Jenson has seen all manner of athletes come out for the team as he has coached here. This year is no different.
“Everyone comes out for a little bit different reason,” he said. “There’s a lot of football players that come in and want to play just because there’s contact. Hockey guys like it because the scoring is similar and there is stickhandling. There’s a bunch of different pieces from all the sports that attract different students.”
While Hastings is experienced, that experience came at the club level. Now, the sport gets the benefit and the expectations that come with being a varsity sport.
“One thing that’s a lot different this year is that the players know it’s a lot more serious now that we’re sanctioned,” Jenson said. “They have to show up every day and put the work in.
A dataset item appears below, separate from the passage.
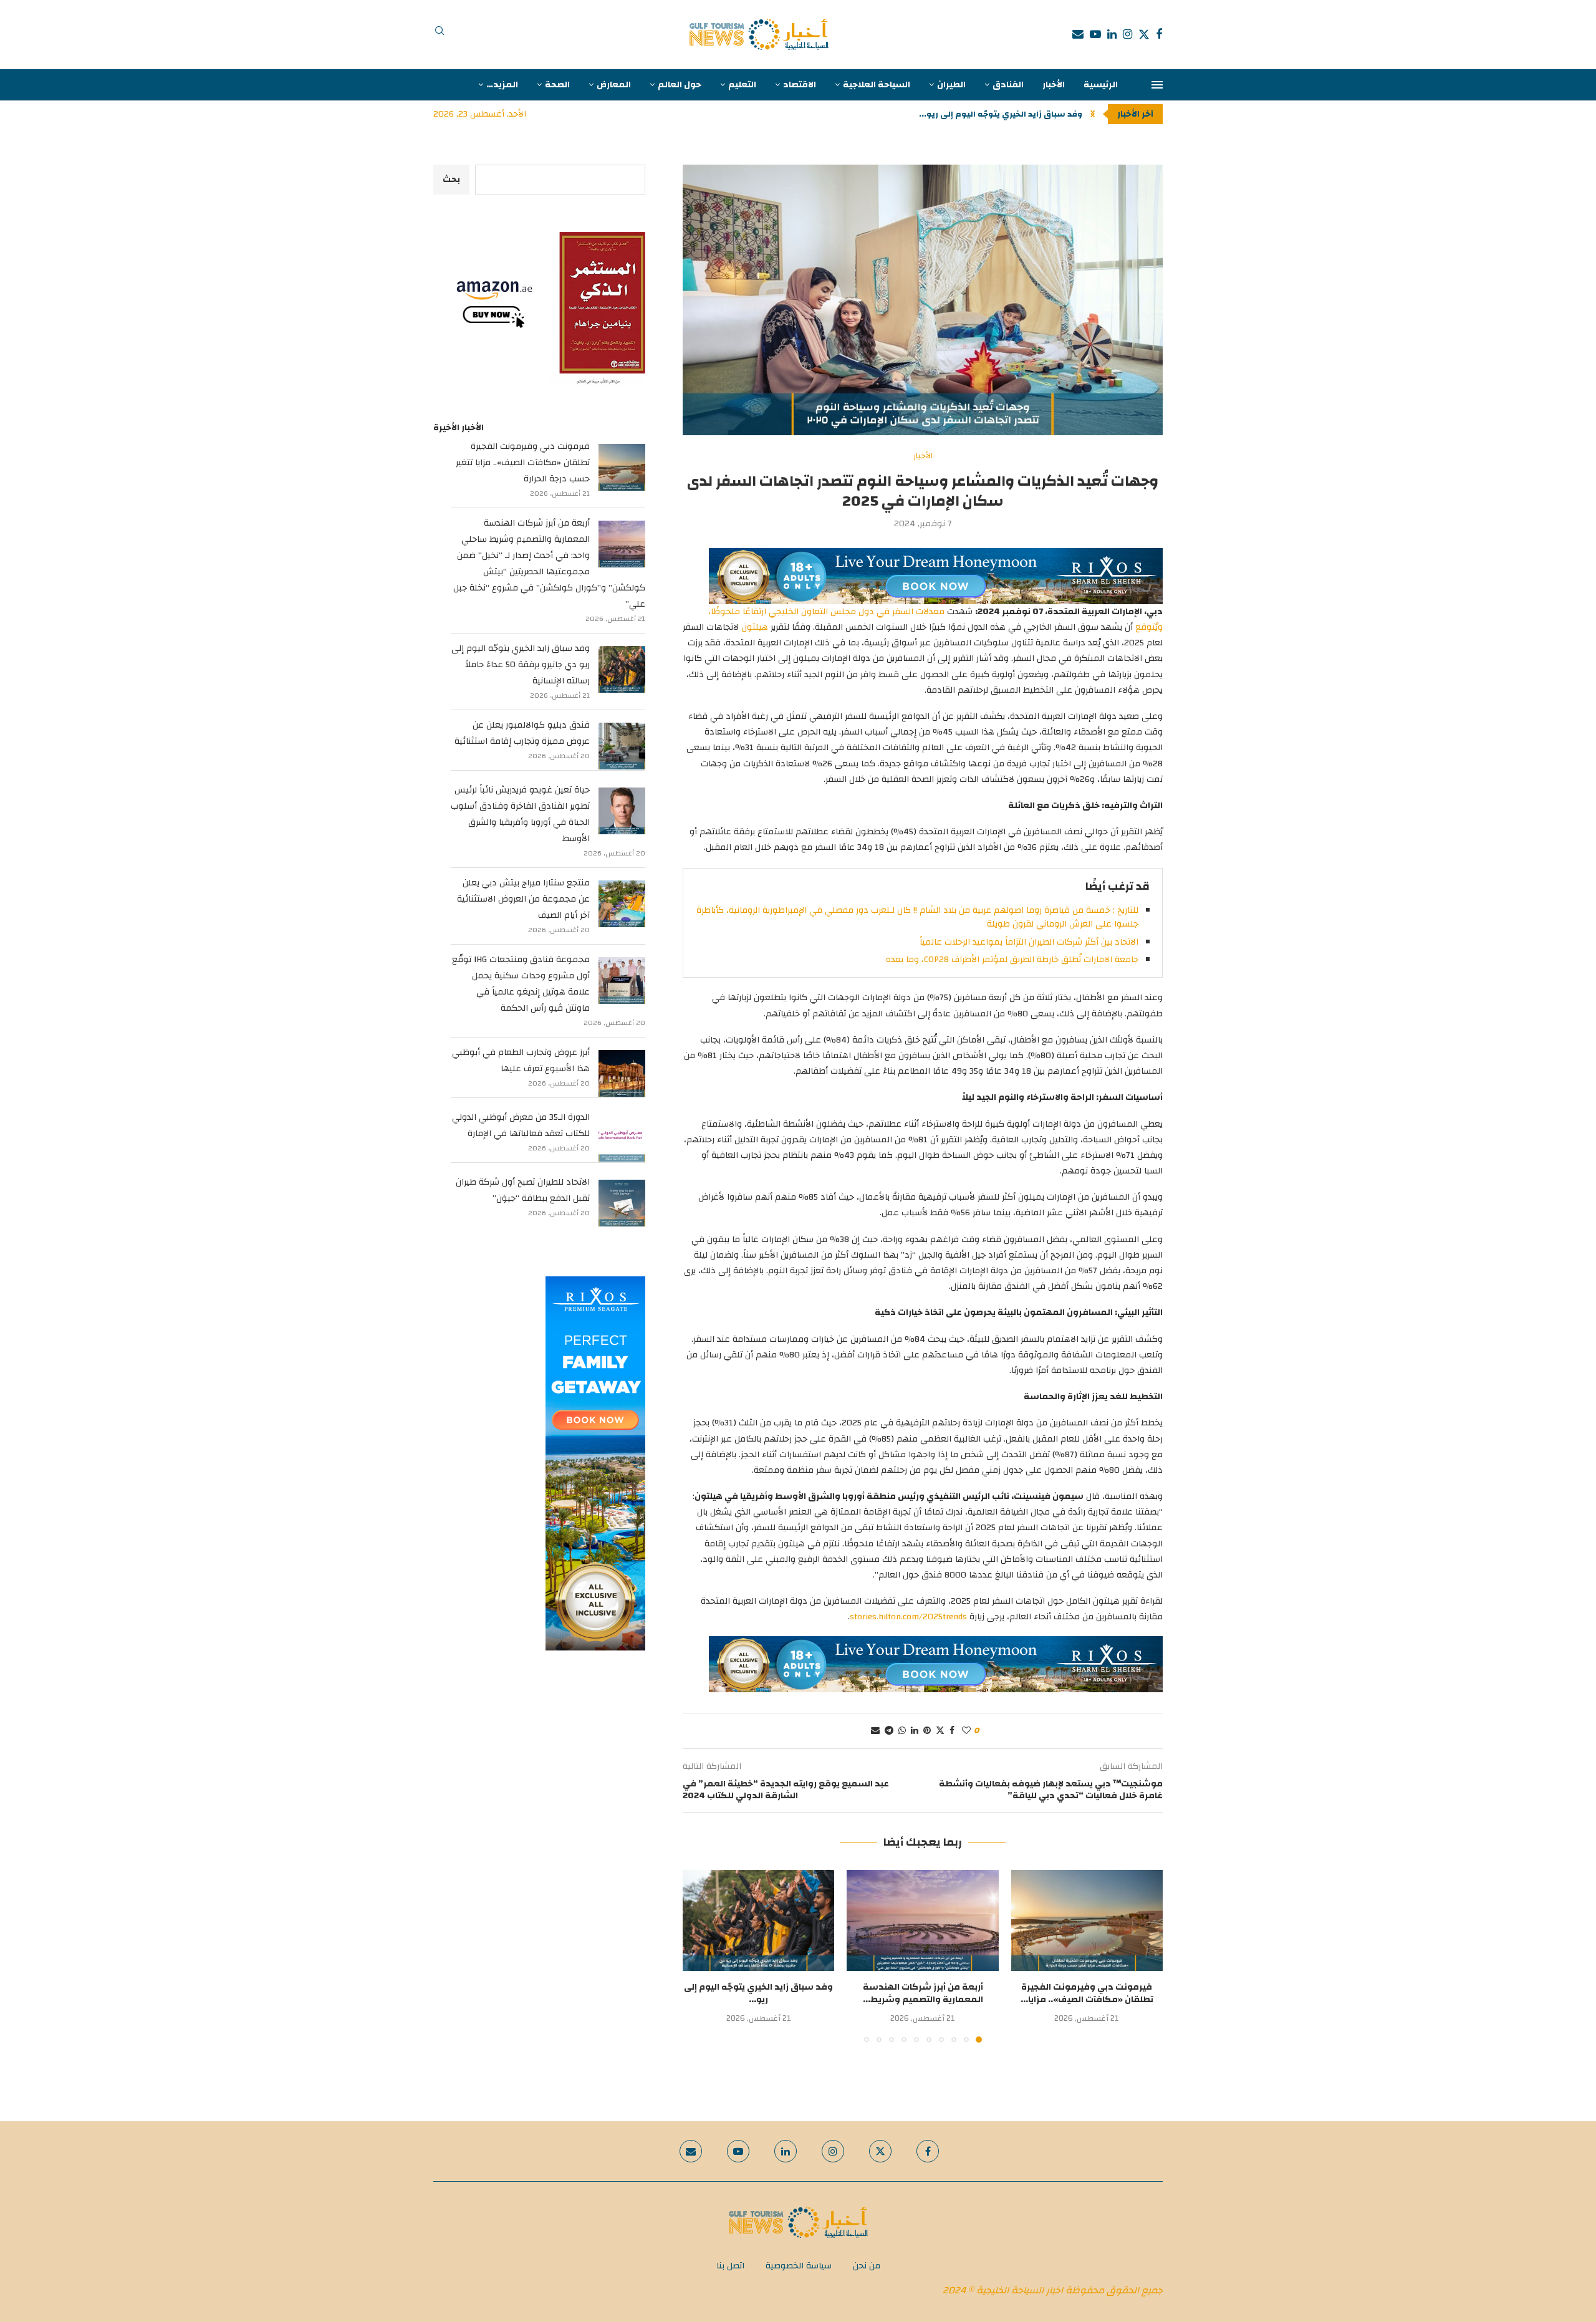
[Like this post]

If they’re not doing that, someone else is going to step in.”
Hastings is led by four senior captains. They are Nick Baum, Jordan Burr, Connor Stoker and Alex Boyer.
Baum is a midfielder. He was a captain last season, too.
“He’s a pretty good all-around player,” Jenson said. “He’s out there playing offense and defense, and he does both well.”
Burr is an attacker. He ranked third in goals on last year’s team.
Stoker and Boyer are both defenders. Both played junior varsity last year. Last year was Boyer’s first year playing lacrosse, and he earned his team’s Most Improved Player award.
The four senior captains are joined on the roster by six classmates.
Nick Trumble and John Kummer are midfielders.
Mikey Smith, James Mohrhauser and Jacob Marshall are each attackers.
Dan Anderson is a defender.
Junior Sam McGree returns to the team as an attacker. He was the team’s leading scorer last season.
Casey Gillard, a sophomore, was a starter last year.
Junior goalie Zach Chilson returns.
Junior midfielders Andrew Cordell and Logan Shoen return with experience.
Ryan Gillard and Andrew Rivera are both long stick midfielders.
Jenson is a 2003 Hastings High School graduate. He grew up here and started playing lacrosse during his sophomore year of school. He played for three years here, then attended and played at St. John’s University in Collegeville. Eight years ago, during his sophomore year there, he began coaching the Hastings club team. He’s also the coach for the St. Olaf College team.
Jenson is a literacy tutor at an elementary school and is earning his teaching license.
His assistant coach is Wasvick, who is a 2007 HHS graduate. Wasvick is also coaching the junior varsity team.
“It’s growing so fast here,” Wasvick said. “When I played here, there was a varsity team and half of a junior varsity team. Now, we have third- and fourth-graders wanting to play. It’s really cool to see a sport that I have grown to love just explode.”